Duterte and Xi Jinping are like street tough guys

Picture Credit: Xi and Duterte video grab

President Rodrigo Duterte’s Foreign Secretary Alan Peter Cayetano said his president and China’s Xi Jinping are street tough guys who respect each other and don’t want to fight, said the Post.

Cayetano said they are two different people, but two people who deeply believe in their countries and deeply believe that they can at this juncture in history choose to be either useless or to be a game changer.

And they are two people who want to find a solution to a common problem and who don’t want to fight each other.

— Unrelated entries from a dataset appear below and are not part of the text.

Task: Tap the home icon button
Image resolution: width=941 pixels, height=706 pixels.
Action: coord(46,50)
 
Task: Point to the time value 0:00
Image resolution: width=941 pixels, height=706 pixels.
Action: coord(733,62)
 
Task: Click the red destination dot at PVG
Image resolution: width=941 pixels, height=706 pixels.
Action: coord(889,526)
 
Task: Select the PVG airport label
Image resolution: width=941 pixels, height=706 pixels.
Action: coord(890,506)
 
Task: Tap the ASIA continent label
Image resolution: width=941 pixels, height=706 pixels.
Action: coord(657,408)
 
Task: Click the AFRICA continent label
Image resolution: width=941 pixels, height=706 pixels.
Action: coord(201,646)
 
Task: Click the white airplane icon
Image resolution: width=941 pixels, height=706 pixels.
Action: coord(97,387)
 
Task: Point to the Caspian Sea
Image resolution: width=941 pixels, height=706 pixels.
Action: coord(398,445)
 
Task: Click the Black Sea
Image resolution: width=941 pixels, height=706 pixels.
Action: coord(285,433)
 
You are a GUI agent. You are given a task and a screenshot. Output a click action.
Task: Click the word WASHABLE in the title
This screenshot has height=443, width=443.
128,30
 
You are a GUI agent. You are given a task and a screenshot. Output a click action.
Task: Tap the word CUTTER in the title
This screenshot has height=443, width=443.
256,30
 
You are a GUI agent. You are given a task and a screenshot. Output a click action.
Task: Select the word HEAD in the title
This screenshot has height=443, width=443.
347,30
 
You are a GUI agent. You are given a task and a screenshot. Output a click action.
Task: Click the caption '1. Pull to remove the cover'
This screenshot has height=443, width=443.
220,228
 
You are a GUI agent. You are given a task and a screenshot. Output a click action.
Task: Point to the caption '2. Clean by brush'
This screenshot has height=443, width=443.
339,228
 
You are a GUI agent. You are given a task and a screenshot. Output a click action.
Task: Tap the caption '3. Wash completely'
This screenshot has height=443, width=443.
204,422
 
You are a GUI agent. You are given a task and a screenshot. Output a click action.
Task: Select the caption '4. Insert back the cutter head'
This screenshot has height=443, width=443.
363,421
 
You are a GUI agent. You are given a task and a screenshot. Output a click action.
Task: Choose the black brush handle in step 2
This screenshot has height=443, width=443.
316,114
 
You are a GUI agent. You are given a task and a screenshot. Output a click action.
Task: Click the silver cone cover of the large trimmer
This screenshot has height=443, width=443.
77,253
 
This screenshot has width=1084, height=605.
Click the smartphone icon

In the streets of Philippines we call the big guy a siga (tough guy). That big guy has some mutual respect for the big guy in the next street and somehow they get along.

The foreign secretary said the relations between Duterte and Xi is based on the independent foreign policy of the Philippines.

“It is only by being independent that you can fight for your nation’s interests.

Then there is something innate to the president, a philosophy formed early on in life. Davao was a chaotic place in the 1960s and 1970s, so when President (Rodrigo) Duterte came … there was violence.

“So he said if you want peace in Davao, if you want to progress, you have to have peace and if you want peace, you have to accept people’s ideas. This carried over when he became president,” said Cayetano.

The later said Duterte believed if you want development – progress – you have to have peace.

“But if you are constantly bickering with your neighbours whoever they are, you can’t focus on progress and development. The president is a very well-read person and he saw that the dispute in the South China Sea has multi-claimants.”

Asean and the art of living with China

Cayetano said the Philippines has disputes with Malaysia and Vietnam but will not do anything to destroy the relationships between the two Asean member states.

Manilla’s approach to the South China Sea (SCS) conflict split the Asean movement and has – according to some – weakened the regional association’s unity.

But Cayetano said both the Philippines and China were shouting at each other and were not looking at each other’s claims. The point of talking to China was not to complicate the situation (with China already setting its foot on the claimed territories).